Il video inedito di un minuto e 14 secondi mostra le brutali immagini di Abderrahim Fakir, agonizzante a terra con le braccia bloccate dietro la schiena e le caviglie serrate dalle fascette, inchiodando i responsabili e riaccendendo le polemiche per una morte assurda e ingiustificabile, consumatasi il 19 luglio al Pilastro di Bologna.
L’avvocato della famiglia, Fabio Anselmo, ha denunciato l’inaccettabile trattamento subito dalla vittima, evidenziando le gravi responsabilità degli agenti: l’uomo doveva essere immediatamente liberato, poiché quelle manette e quelle fascette hanno impedito manovre di rianimazione corrette ed efficaci, condannandolo a morte. A rendere ancora più scandaloso il quadro, il volto di Fakir era visibilmente deformato e scuro, segnato dall’uso brutale e ravvicinato dello spray al peperoncino.
A questo si aggiunge la superficialità della centrale operativa, che ha liquidato l’emergenza assegnando un ridicolo codice verde e spedendo allo sbaraglio quattro soccorritori volontari della Croce Rossa del tutto privi di un medico a bordo.
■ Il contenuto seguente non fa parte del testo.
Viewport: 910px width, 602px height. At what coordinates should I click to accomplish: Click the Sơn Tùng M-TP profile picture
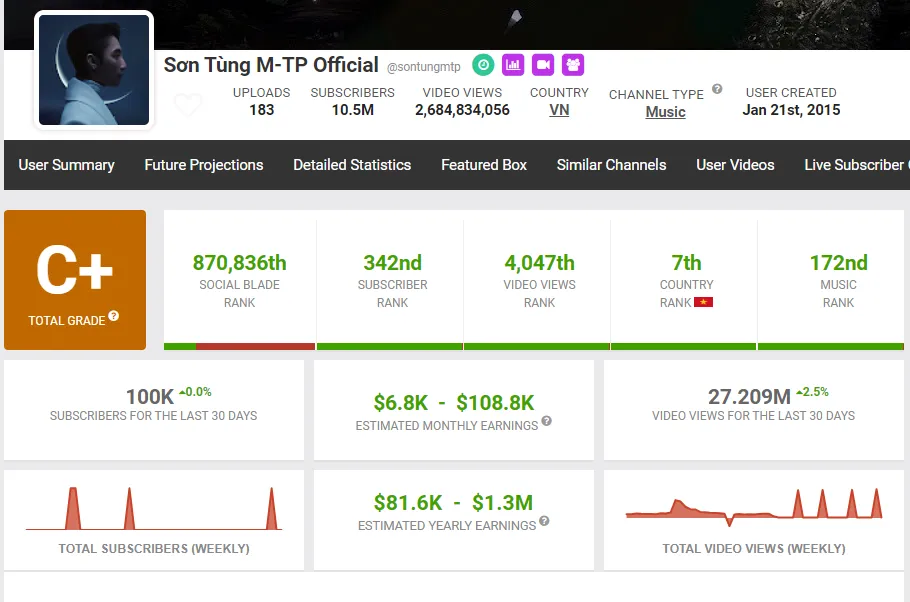(x=94, y=70)
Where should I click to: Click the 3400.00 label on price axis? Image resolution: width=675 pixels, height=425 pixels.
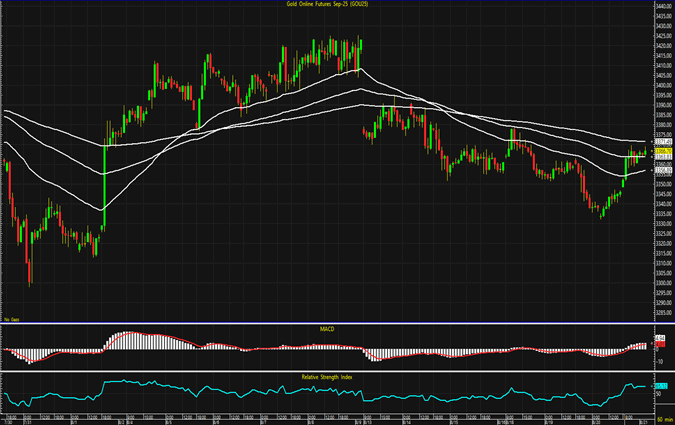[x=662, y=86]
Questa gestione scellerata ha scatenato la legittima rabbia dell’opinione pubblica, mettendo sotto accusa la palese e drammatica inadeguatezza dei soccorsi inviati sul posto.
Mentre la magistratura è costretta a scavare tra i filmati dei residenti e i dati delle body cam personali degli agenti per calcolare quanti minuti l’uomo sia rimasto schiacciato a pancia in giù prima del fatale arresto cardiaco, emerge l’inquietante muro di gomma istituzionale. Prima che l’evidenza del video sbugiardasse la versione ufficiale, il ministro dell’Interno Matteo Piantedosi si era affrettato a difendere l’operato delle forze dell’ordine, liquidando la vicenda con un arrogante “il ministero non teme nulla” nel tentativo di insabbiare il dibattito politico.
Oggi, chi si era affrettato a scagionare ciecamente la polizia viene clamorosamente smentito e messo con le spalle al muro da immagini d’accusa inequivocabili, che mostrano una gestione operativa e procedurale totalmente disastrosa. Davanti a questa vergogna, le opposizioni e i legali dei familiari esigono che la catena del comando e le tecniche di contenimento fisico vengano finalmente messe sotto processo, stracciando qualsiasi tentativo di giustificazione preventiva.